Tuesday 18 June 2013

CHILD LABOUR

The chairman of the parliamentary standing committee on fisheries and livestock has taken exception to fishermen using children for deep-sea fishing which is a highly hazardous job. Apparently, most of this activity is concentrated in Dublar Char, in the south-west of the country.

This is not the first time nor will it be the last that the issue of child labour has come up in Bangladesh, as the practice is widespread and social awareness about it is low. The issue was hotly debated a couple of decades earlier when garments’ importing countries threatened with a ban on products made by children. The issue was settled amicably after apparel owners agreed to do without them and partially fund projects aimed at educating working children. But children working in other sectors remain in the same abyss, year after year.
Most of the working children operate in the informal sector and therefore it is difficult to enforce the law. Even those who work in the formal sector, barring apparel, and they are quite a huge number – almost seven million – remain uncared for. Some of the children work in extremely hazardous sectors like welding, vulcanising and other engineering industries but nothing has been done about them so far. The global wisdom is that a nation is better off, if it invests in children’s education rather than using them for work, prematurely. But somehow social leaders in this country are not convinced entirely of it and therefore the practice continues unabated except for the occasional external constraint.  
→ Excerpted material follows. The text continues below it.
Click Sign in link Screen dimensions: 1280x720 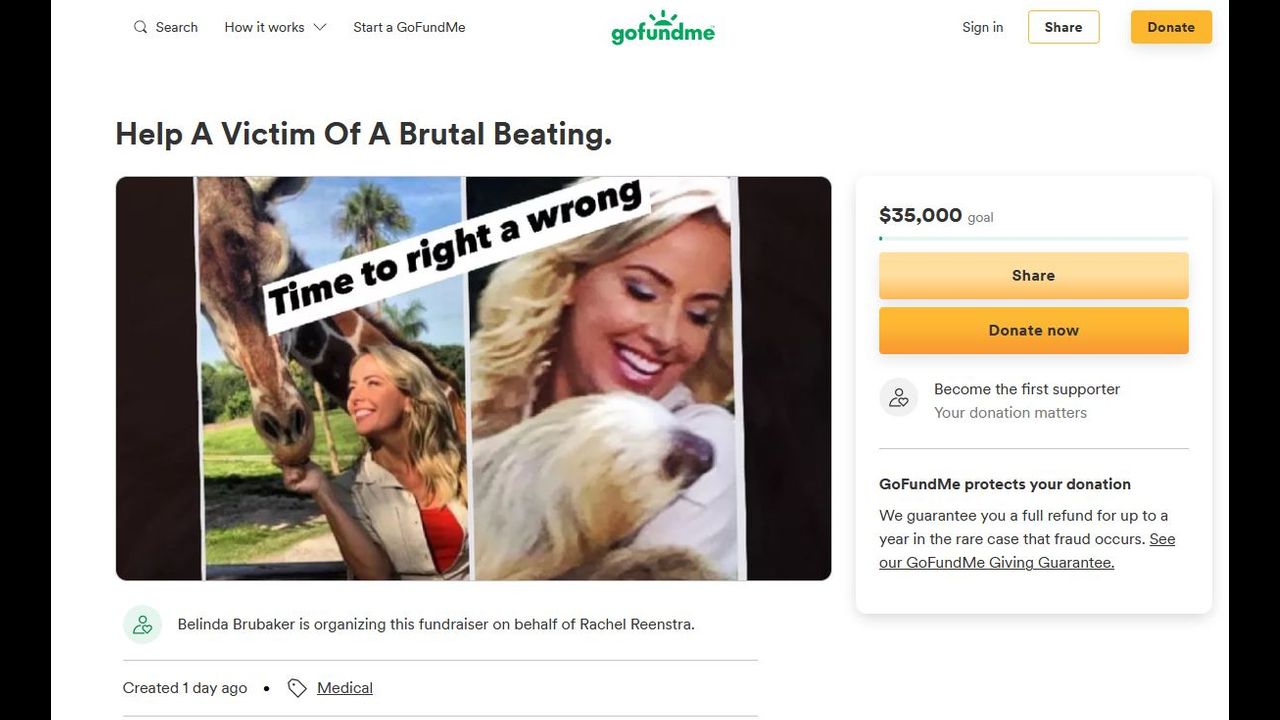tap(982, 27)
There are other reasons, too, for child labour’s continuing prevalence. Poverty is the driving force that compels children to join the work force early. Also the high drop-out rate in primary schools – about 50 per cent – is believed to be one of the main reasons behind the huge under-aged work force. Hopefully, with the introduction of compulsory education up to Class 8 by the government recently, things may look up.   But in the ultimate analysis, society must be convinced that investing in children’s education is more profitable than sending them to work before they come of age.